Os votos que as direitas apresentaram não podiam ser senão equívocos na sua mensagem, sendo inevitável que ressaltasse algum saudosismo por detrás do elogio ao tenente-coronel. Porém, quem mais instrumentalizou o seu falecimento foi a extrema-direita, que o Chega e a sua retórica venenosa ajudou a sair do armário, adensando o ambiente tóxico que se vive com a legitimação e respaldoàs piores atitudes que têm vindo a ser indecorosamente normalizados na sociedade portuguesa, como o racismo, a xenofobia, a intolerância e a radicalização de posições, seja em que matérias for, com muita manipulação e desinformação à mistura.

Por aqui se vê como a direita portuguesa anda em plena agitação para defender o seu espaço vital, usando para isso a defesa da honra do mais condecorado militar da guerra colonial, figura mítica do Estado Novo e do Império. Os demónios estão à solta. A democracia que se cuide.
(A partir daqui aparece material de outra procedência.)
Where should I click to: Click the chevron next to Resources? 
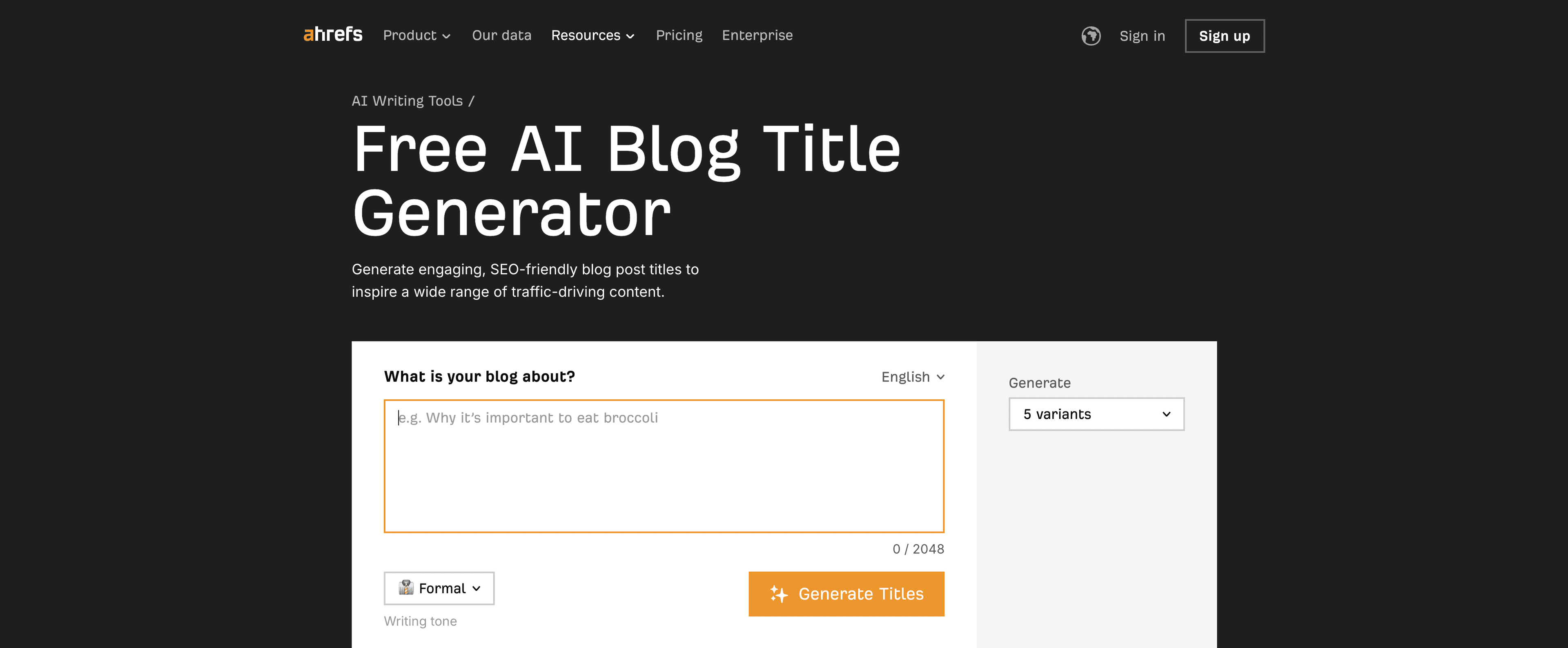click(x=630, y=36)
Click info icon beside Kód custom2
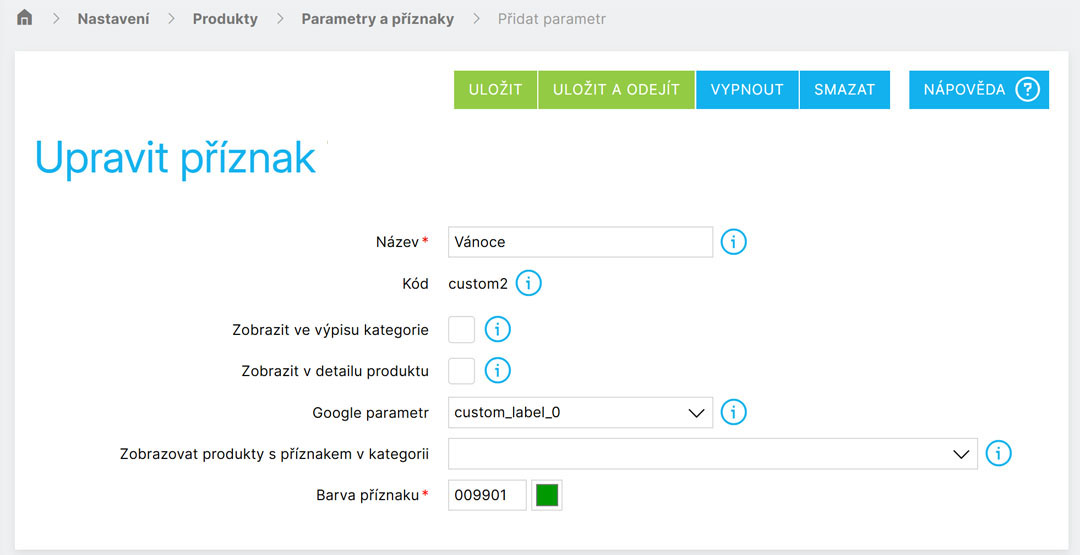Screen dimensions: 1080x555 click(528, 284)
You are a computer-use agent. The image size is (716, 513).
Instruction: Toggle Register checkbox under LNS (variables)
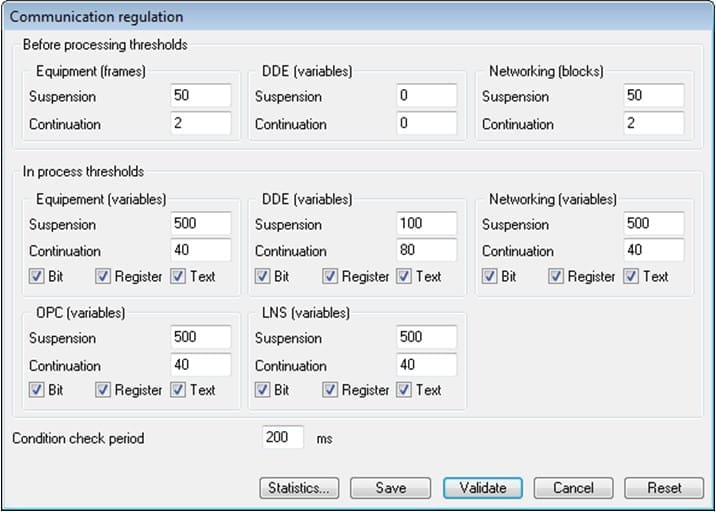329,390
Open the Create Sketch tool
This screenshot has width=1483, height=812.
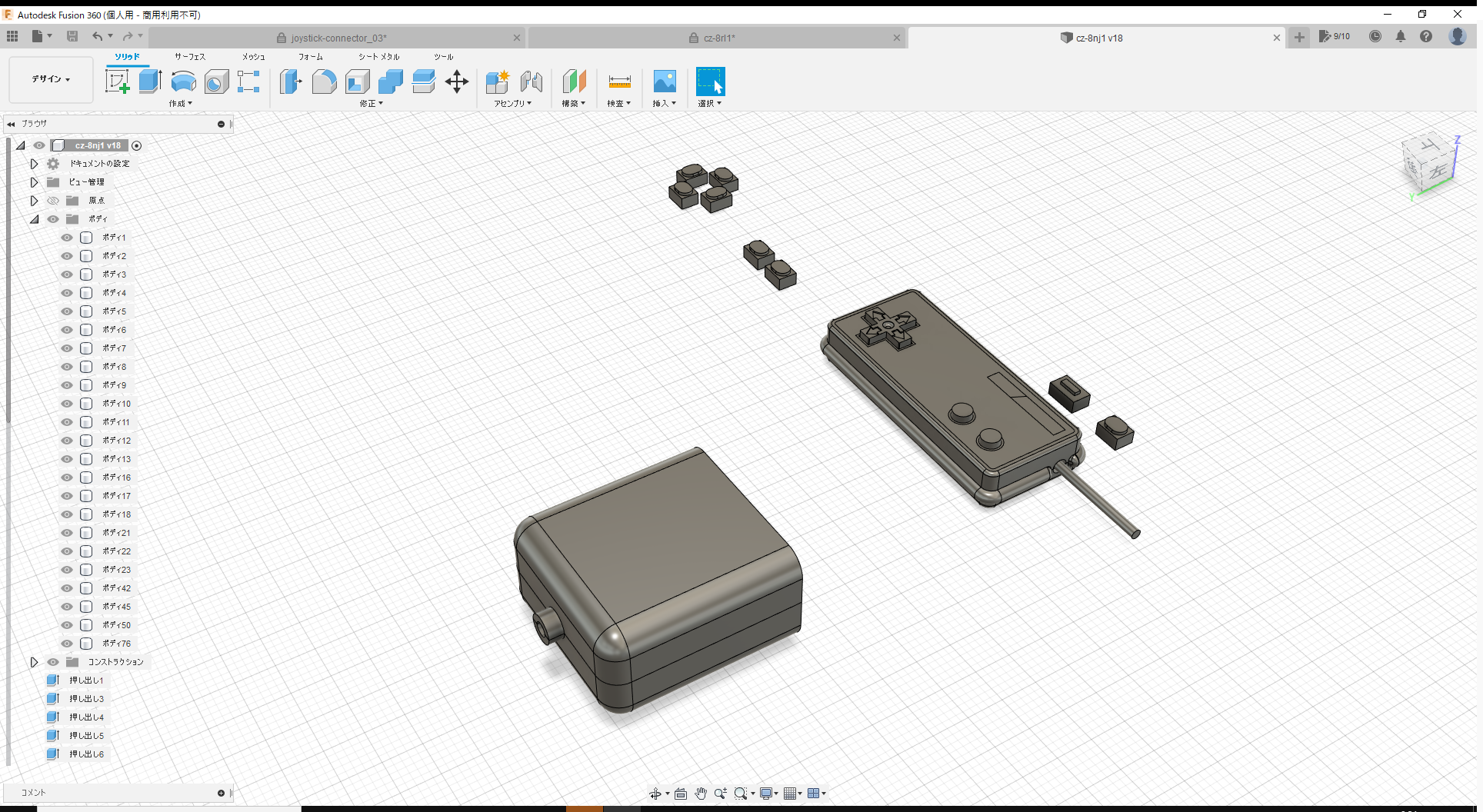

Há um paralelo interessante com esta situação que vem dos Estados Unidos da normalização pelo reconhecimento. Muito recentemente morreu também um dos maiores provocadores da ultra-direita, chamado Rush Limbaugh. Provocador por natureza, estava entre os prediletos de Donald Trump, ao ponto do ex-Presidente lhe ter entregue a medalha da Liberdade, a mais alta distinção existente nos Estados Unidos. E Limbaugh não se distinguiu pelo seu humanismo ou solidariedade, pela tolerância ou filantropia. Distinguiu- se por ser um racista inflamado e declarado inimigo do islamismo, pelos ataques aos valores democráticos e às instituições, pela sua misoginia e aversão ao feminismo, pelo negacionismo climático e dos efeitos da pandemia de covid-19.

E em Portugal também a banalização de atitudes extremistas tem, infelizmente, feito o seu caminho. À boleia das reações à morte de Marcelino da Mata surgiu uma petição de uma intolerância chocante a pedir a expulsão do cidadão português Mamadou Ba. A expressão “vai para a tua terra” volta assim à cena, depois de André Ventura já ter feito o mesmo em relação a Joacine Katar Moreira, numa repetição vergonhosa que desvirtua o humanismo português forjado ao longo de séculos de convivência com povos em todos os continentes.

Este episódio surgiu depois de Mamadou Ba ter considerado Marcelino da Mata um sanguinário que não merecia qualquer consideração, o que o líder do CDS levou a mal. Rodrigues dos Santos reagiu infantilmente pedindo a sua demissão imediata do grupo de trabalho contra o racismo a que pertence, por ter insultado o valeroso e mais medalhado combatente da guerra colonial. E, como não podia deixar de ser, também o Chega se indignou, anunciando que ia fazer queixa na Procuradoria por “ofensa grave à memória de pessoa falecida”.

E por aqui se vê como a direita portuguesa anda em plena agitação para defender o seu espaço vital, usando para isso a defesa da honra do mais condecorado militar da guerra colonial, figura mítica do Estado Novo e do Império.

Os demónios estão à solta. A democracia que se cuide.